Sunday, June 27, 2010
All other historical fiction is bland and dutiful by comparison : Garcia Marquez
Amazing how much material Gabriel Garcia Marquez develops with very little narrative movement in "The General in His Labyrinth": the first 90 or so pages simply involve Bolivar's retreat from Columbia toward the coast and possible exile to England, having lost most of his family fortune and having relinquished power, the greatest liberator in Latin American history, maybe the history of the world, now a fallen idol, despised by political enemies, even by the people in the towns and villages, dying but unafraid - that's the setup, but all that "happens" so far is he makes his way out toward the coast, through hardships and physical torments - yet what a portrait of a man, and of a country, so real and vivid - yes, this is historical fiction and he must be working from sources, I'm sure he wants the novel to be historically accurate, but no sources can capture the the mind of Bolivar in such clarity and depth, it's the work of a novelist to do that.

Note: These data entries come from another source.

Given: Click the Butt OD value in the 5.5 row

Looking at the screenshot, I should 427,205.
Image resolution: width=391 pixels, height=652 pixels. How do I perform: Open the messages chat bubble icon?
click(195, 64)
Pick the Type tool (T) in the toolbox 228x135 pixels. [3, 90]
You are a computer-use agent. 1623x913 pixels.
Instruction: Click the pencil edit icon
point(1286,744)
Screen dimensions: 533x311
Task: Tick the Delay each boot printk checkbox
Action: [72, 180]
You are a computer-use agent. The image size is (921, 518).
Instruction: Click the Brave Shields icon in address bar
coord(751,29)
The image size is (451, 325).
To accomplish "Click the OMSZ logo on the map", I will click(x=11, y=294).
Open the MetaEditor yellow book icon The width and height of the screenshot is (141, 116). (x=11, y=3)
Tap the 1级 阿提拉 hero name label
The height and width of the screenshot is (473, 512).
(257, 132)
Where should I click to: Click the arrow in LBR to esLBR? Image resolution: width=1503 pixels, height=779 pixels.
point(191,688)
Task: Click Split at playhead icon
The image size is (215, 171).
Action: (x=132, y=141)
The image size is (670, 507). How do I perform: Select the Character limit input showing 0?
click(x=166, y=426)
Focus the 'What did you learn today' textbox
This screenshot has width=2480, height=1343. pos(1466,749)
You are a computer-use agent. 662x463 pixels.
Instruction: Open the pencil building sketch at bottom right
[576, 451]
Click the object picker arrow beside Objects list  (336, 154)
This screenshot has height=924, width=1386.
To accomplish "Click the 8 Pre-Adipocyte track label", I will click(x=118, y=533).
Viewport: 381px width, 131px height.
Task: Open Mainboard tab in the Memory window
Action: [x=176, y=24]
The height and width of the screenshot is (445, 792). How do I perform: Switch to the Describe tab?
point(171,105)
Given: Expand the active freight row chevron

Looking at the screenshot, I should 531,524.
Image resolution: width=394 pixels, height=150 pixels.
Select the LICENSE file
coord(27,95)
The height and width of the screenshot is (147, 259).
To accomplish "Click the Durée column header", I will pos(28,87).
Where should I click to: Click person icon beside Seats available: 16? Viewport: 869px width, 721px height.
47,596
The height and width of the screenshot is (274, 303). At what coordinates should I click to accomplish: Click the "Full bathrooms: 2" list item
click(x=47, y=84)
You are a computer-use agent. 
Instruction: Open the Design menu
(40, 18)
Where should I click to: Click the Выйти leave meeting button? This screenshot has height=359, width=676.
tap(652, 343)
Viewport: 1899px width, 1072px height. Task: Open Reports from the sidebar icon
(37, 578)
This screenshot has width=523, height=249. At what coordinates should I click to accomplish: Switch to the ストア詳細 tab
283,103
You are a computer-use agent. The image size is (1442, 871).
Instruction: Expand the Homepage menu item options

I'd have to say nobody living today writes with the precision and fluid elegance of Garcia Marquez (he must also be blessed with a great translator - Elizabeth Grossman, I think?), all the other historical fiction I've read (not all that much) is bland and dutiful by comparison (Tolstoy the exception). Mentioned in yesterday's post how some of us became aware ca 1970 that 100 Years of Solitude was a classic work of fiction, just being discovered by N.Americans; I also recall that when I was books editor in the '80s noting that Love in the Time of Cholera was probably one of two books I reviewed during the 3-4 years on that assignment that would be read forever (Beloved was the other). Too bad it became sort of a running joke in that movie Serendipity.